Data:

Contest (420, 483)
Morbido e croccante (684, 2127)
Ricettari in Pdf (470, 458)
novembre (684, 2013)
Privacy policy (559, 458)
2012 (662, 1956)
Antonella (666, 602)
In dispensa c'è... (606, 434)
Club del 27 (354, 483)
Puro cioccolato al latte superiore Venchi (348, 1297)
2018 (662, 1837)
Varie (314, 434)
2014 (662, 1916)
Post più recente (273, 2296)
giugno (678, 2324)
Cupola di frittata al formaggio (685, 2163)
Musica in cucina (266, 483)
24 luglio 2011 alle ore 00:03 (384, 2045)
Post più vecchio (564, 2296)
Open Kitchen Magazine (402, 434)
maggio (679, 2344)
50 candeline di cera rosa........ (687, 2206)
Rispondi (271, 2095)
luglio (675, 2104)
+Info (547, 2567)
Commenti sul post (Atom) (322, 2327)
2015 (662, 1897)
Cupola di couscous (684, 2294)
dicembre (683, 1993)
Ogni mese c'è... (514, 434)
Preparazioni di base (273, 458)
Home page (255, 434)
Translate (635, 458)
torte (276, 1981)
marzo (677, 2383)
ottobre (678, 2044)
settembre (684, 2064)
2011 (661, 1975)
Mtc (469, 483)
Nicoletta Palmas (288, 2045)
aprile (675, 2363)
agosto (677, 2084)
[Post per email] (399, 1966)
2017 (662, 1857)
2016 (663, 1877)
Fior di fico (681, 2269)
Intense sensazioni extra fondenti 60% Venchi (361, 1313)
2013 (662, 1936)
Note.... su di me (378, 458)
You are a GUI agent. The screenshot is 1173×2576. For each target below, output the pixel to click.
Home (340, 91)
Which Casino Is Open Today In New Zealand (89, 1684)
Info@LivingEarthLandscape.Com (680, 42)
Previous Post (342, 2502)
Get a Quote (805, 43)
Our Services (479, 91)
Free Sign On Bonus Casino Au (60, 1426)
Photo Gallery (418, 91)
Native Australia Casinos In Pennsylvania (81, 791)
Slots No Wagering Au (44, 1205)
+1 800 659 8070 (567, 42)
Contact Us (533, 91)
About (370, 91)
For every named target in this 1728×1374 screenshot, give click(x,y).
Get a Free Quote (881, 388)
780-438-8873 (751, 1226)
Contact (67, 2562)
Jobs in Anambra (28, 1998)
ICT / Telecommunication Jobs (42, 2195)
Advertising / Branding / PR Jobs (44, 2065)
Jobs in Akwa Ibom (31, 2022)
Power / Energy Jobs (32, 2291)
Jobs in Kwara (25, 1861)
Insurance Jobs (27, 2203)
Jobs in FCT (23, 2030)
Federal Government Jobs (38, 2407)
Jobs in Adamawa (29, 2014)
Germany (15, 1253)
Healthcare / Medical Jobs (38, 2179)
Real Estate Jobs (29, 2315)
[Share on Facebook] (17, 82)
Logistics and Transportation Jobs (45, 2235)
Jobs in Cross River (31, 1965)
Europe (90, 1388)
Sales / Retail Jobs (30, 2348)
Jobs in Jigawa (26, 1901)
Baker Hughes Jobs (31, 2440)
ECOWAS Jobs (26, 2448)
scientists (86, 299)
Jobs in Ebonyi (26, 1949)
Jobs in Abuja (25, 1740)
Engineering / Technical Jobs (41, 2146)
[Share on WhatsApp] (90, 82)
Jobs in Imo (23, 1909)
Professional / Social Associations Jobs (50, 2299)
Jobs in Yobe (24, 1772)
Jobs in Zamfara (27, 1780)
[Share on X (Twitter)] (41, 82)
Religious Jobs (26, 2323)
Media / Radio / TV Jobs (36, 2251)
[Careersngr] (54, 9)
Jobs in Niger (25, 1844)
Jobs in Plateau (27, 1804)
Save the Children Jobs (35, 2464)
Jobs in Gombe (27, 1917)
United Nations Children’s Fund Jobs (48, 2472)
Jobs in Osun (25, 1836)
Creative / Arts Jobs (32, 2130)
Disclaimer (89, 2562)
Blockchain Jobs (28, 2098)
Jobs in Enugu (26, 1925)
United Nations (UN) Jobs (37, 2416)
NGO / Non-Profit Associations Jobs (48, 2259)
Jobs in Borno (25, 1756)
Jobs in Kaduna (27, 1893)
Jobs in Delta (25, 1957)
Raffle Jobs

About this exercise: Wherever the word "Free" occurs in a line of the listing, copy that line.

Result of this exercise:
Free Sign On Bonus Casino Au (60, 1426)
Get a Free Quote (881, 388)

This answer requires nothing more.